■ Tasks to carry out ■
1) In the travel blog post about the Denpasar market, rewrite the passage between "Walking down a" and "to my dreams.", inclusive, substituting "candy store" for "lolly shop".
2) In the travel blog post about the Denpasar market, which supplies did the writers go out looking for after breakfast?

■ Excerpt provided ■

Friday 24 February 2012

Life in a Hot Tin Bemo - Day two


We decided to venture out after breakfast to look for our Flores supplies, snorkels, sunscreen, razor. A little research led us to the market place in Denpasar, which is a multi story building of everything imaginable. Except snorkels, sunscreen and razors. The putrid smell of rotting durian and other fruits along with the humidity has left me less than smiling. In fact, if you can feel a colour, I feel green. We are met by a woman who wants to be our guide around the market place, she asks when my baby is due and instantly I don't like her. After half an hour, I have a lot of trouble coping in a place like this and ask if we can leave. The fish and other smells reminded me of morning sickness - a place I never want to travel to again! 

We left. 

Walking down a road towards where we believed an air-conditioned mall might be (only for some respite from the heat) we walked past several fabric shops that made me smile. Some of the most gorgeous fabrics were staring at me, begging me to buy them. The colours and quality were astounding, it was like looking into a lolly shop window. Silks, laces, cotton, braid of every colour and texture. Heaven on a walkway. I resist purchasing anything, all too aware of our budget and my lack of employment. I'll return when my budget is much kinder to my dreams.

■ Excerpted records ■
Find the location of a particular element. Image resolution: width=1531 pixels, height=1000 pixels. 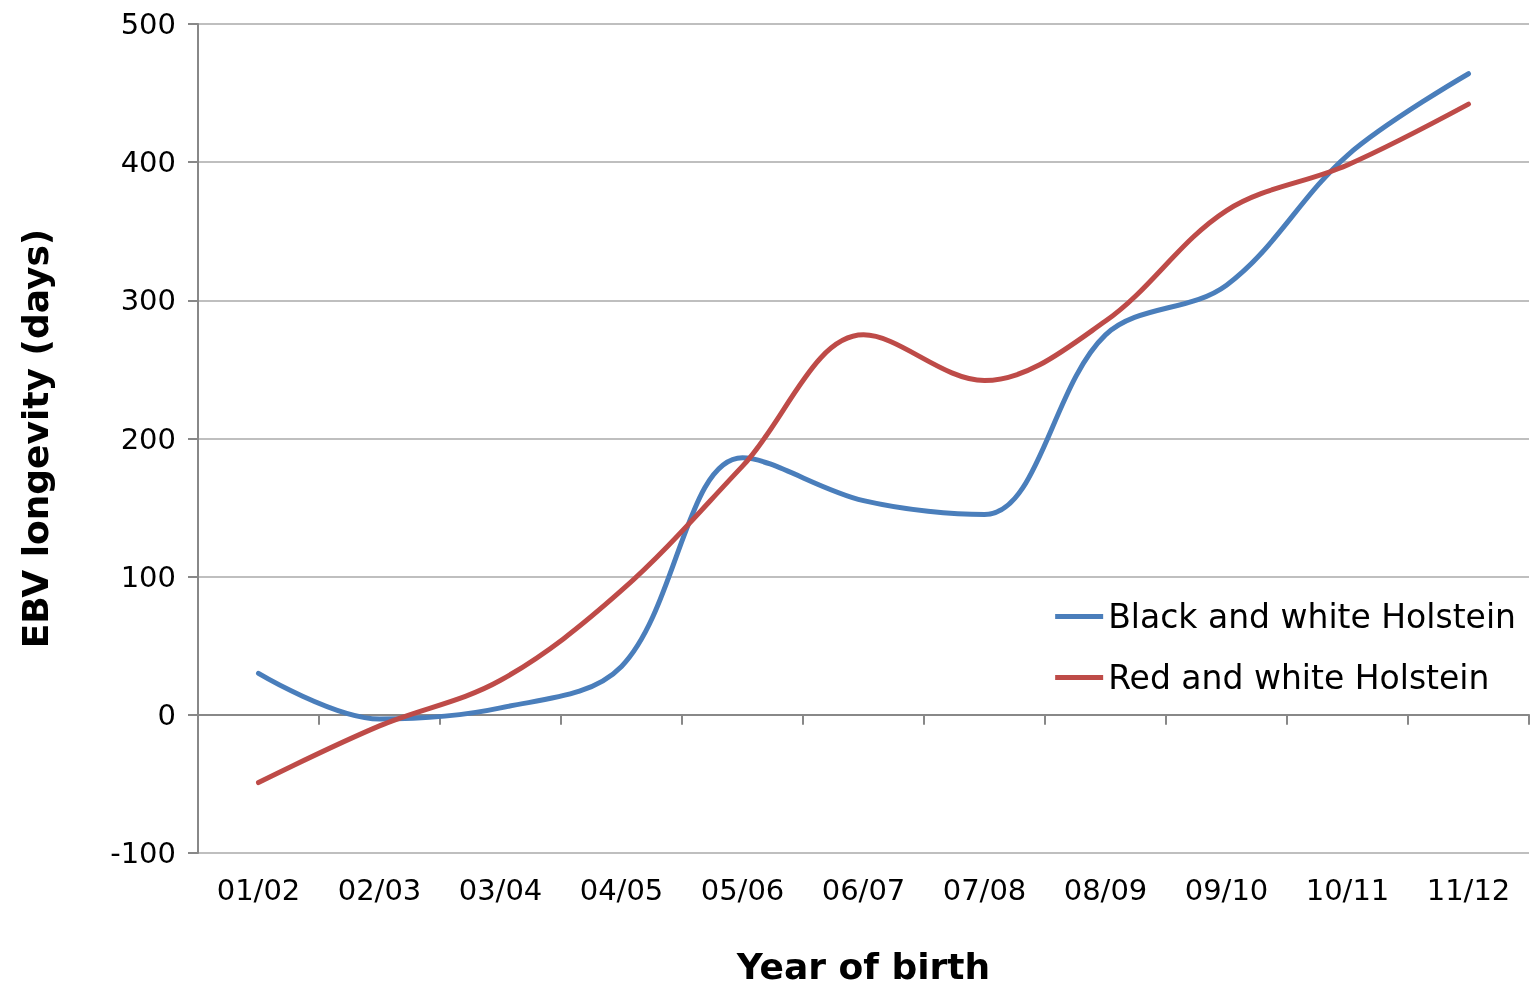

y-tick-label: 200 is located at coordinates (148, 438). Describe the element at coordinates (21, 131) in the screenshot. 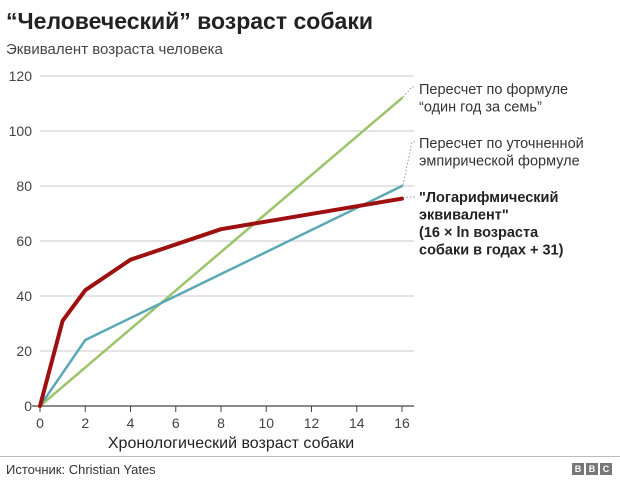

I see `y-tick-label: 100` at that location.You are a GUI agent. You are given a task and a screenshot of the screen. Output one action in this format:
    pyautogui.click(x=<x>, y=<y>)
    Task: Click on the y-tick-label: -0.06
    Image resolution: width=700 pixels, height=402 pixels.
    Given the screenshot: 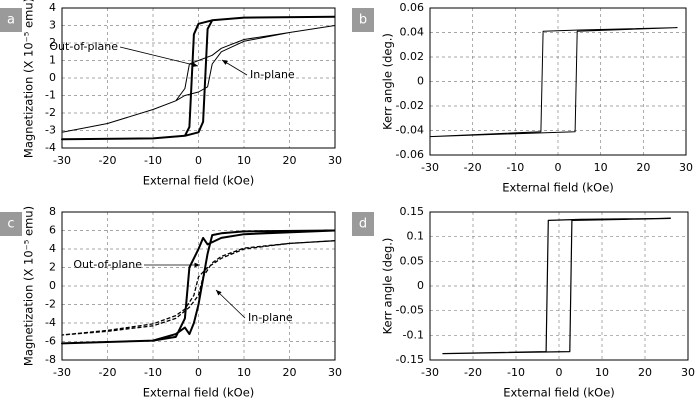 What is the action you would take?
    pyautogui.click(x=410, y=154)
    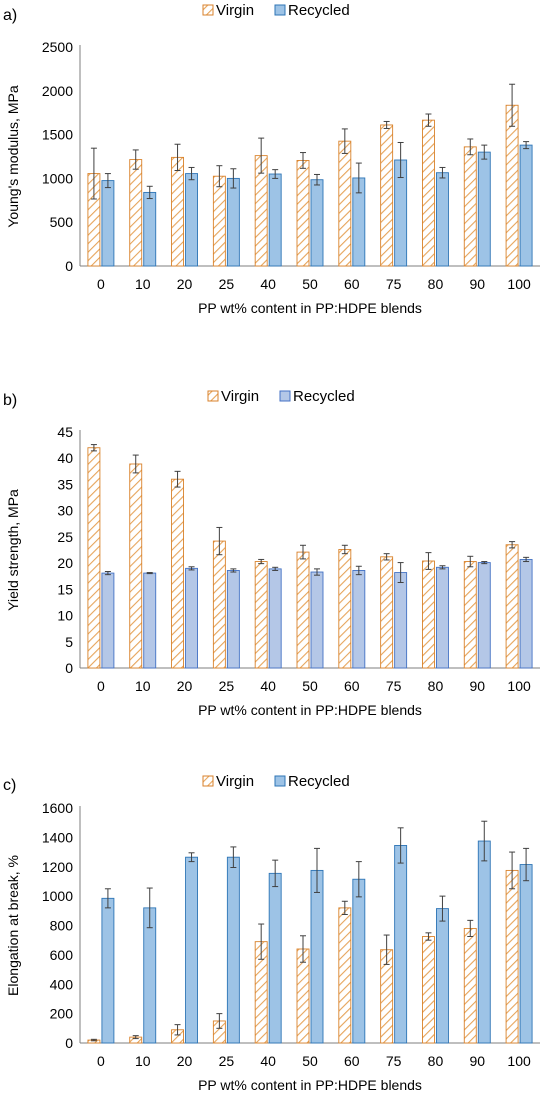 The image size is (550, 1098). Describe the element at coordinates (436, 1061) in the screenshot. I see `x-tick-label: 80` at that location.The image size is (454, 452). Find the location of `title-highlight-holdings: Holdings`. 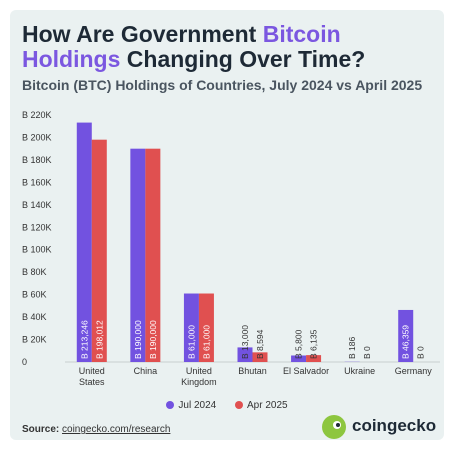

title-highlight-holdings: Holdings is located at coordinates (72, 59).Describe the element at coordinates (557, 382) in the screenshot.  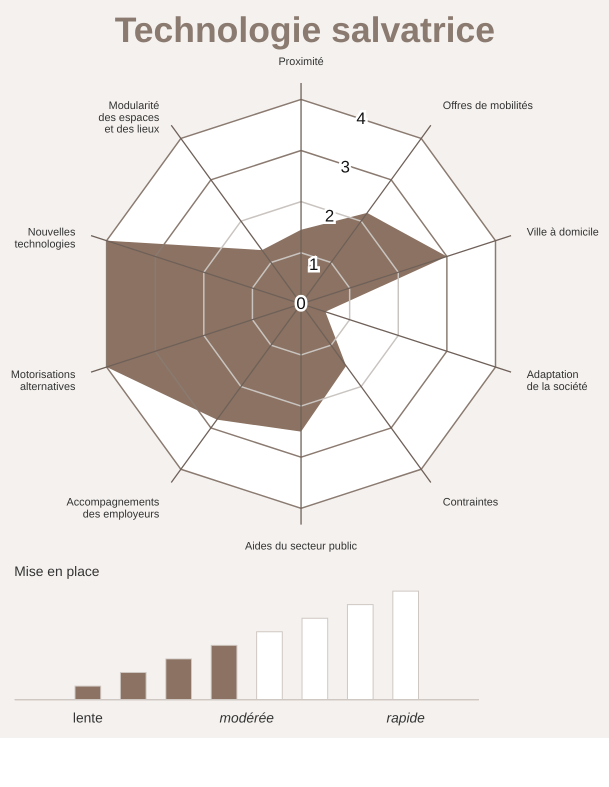
I see `spoke-label: Adaptation de la société` at that location.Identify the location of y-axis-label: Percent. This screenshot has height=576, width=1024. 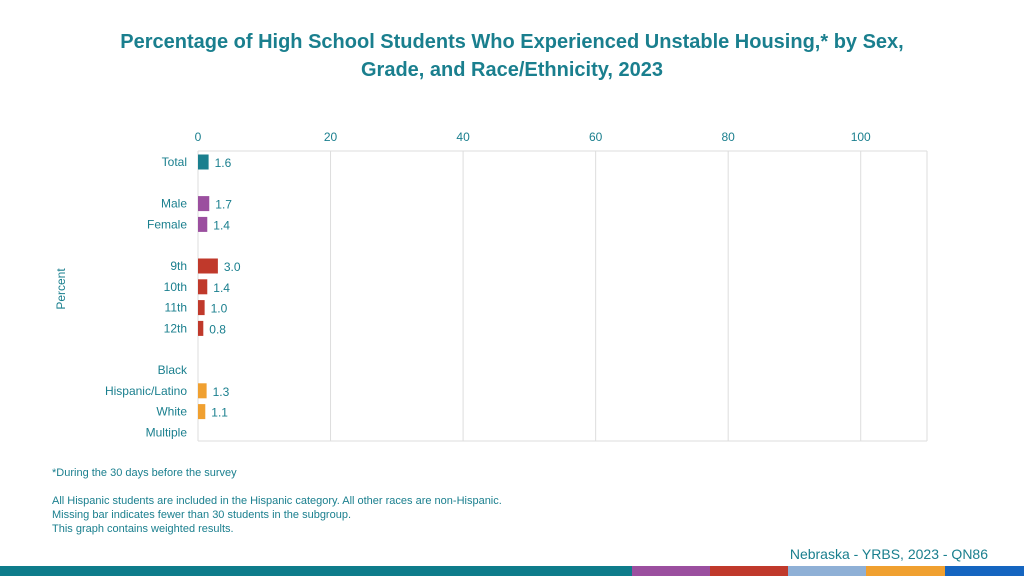
(61, 289).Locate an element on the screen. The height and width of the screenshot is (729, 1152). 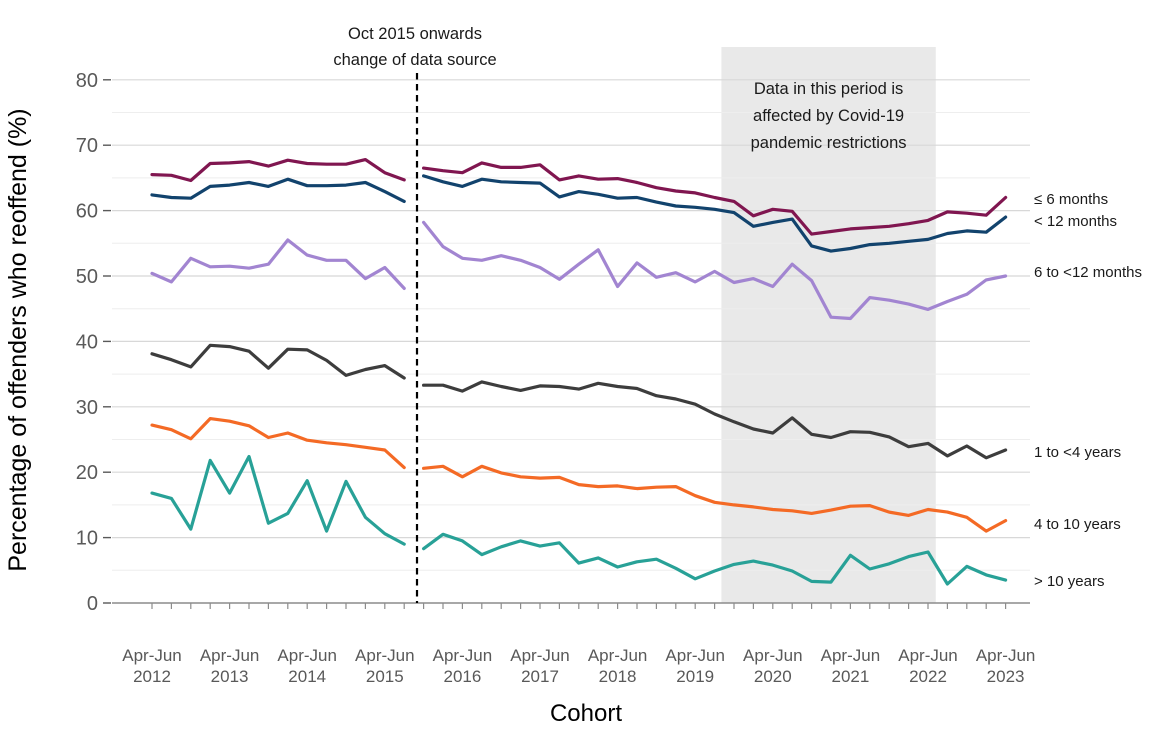
y-tick-label: 30 is located at coordinates (87, 408).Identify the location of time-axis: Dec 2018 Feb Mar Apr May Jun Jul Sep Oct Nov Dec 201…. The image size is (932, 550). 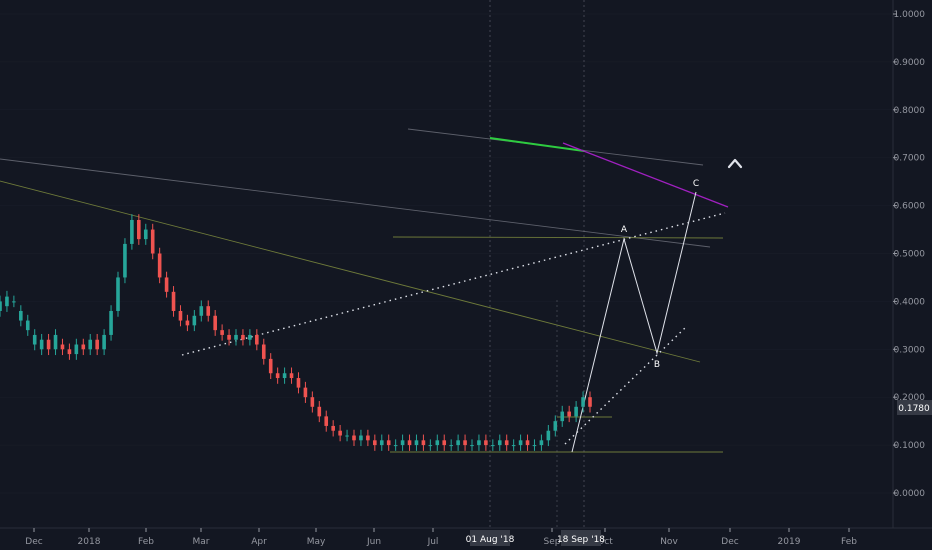
(441, 538).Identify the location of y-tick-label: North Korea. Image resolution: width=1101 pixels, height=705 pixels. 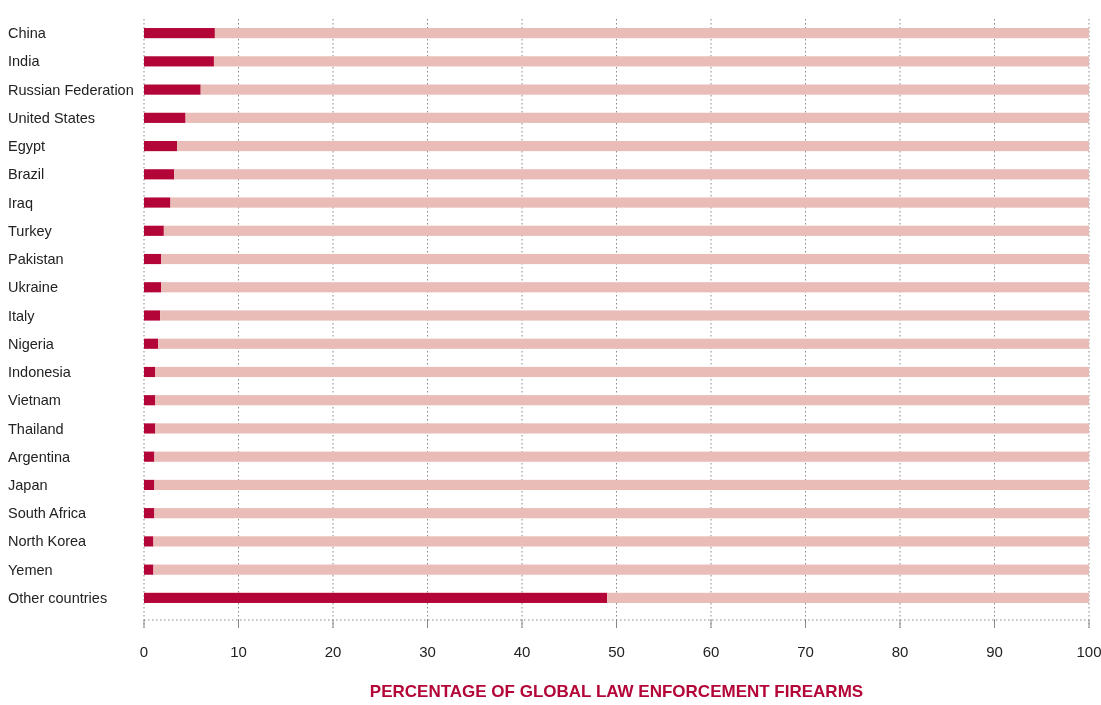
(48, 542).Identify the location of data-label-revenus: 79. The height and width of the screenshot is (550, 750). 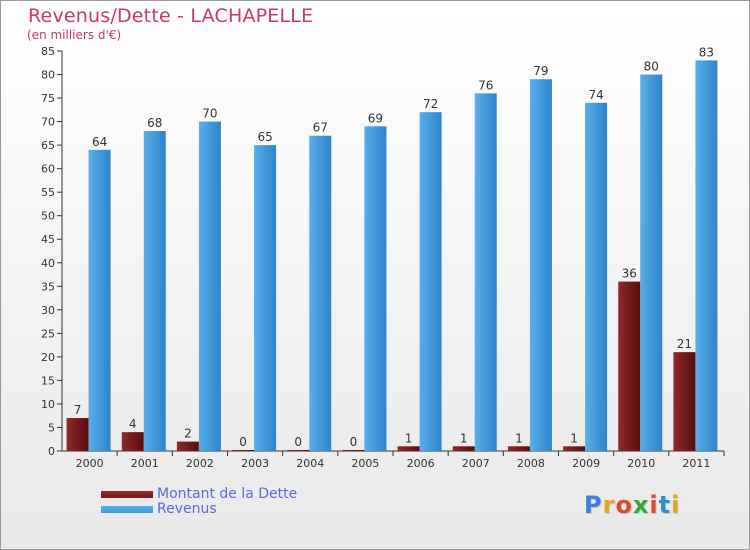
(540, 71).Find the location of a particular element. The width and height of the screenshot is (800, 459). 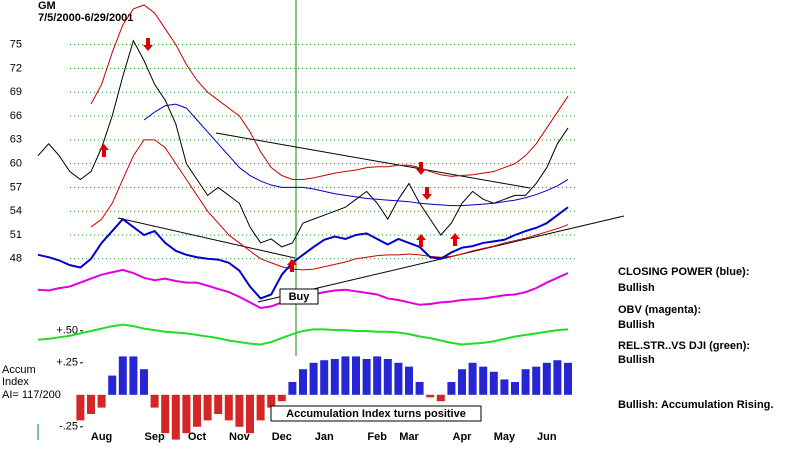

■ Your responses ■
1)
Walking down a road towards where we believed an air-conditioned mall might be (only for some respite from the heat) we walked past several fabric shops that made me smile. Some of the most gorgeous fabrics were staring at me, begging me to buy them. The colours and quality were astounding, it was like looking into a candy store window. Silks, laces, cotton, braid of every colour and texture. Heaven on a walkway. I resist purchasing anything, all too aware of our budget and my lack of employment. I'll return when my budget is much kinder to my dreams.

2) Snorkels, sunscreen and a razor, as supplies for Flores.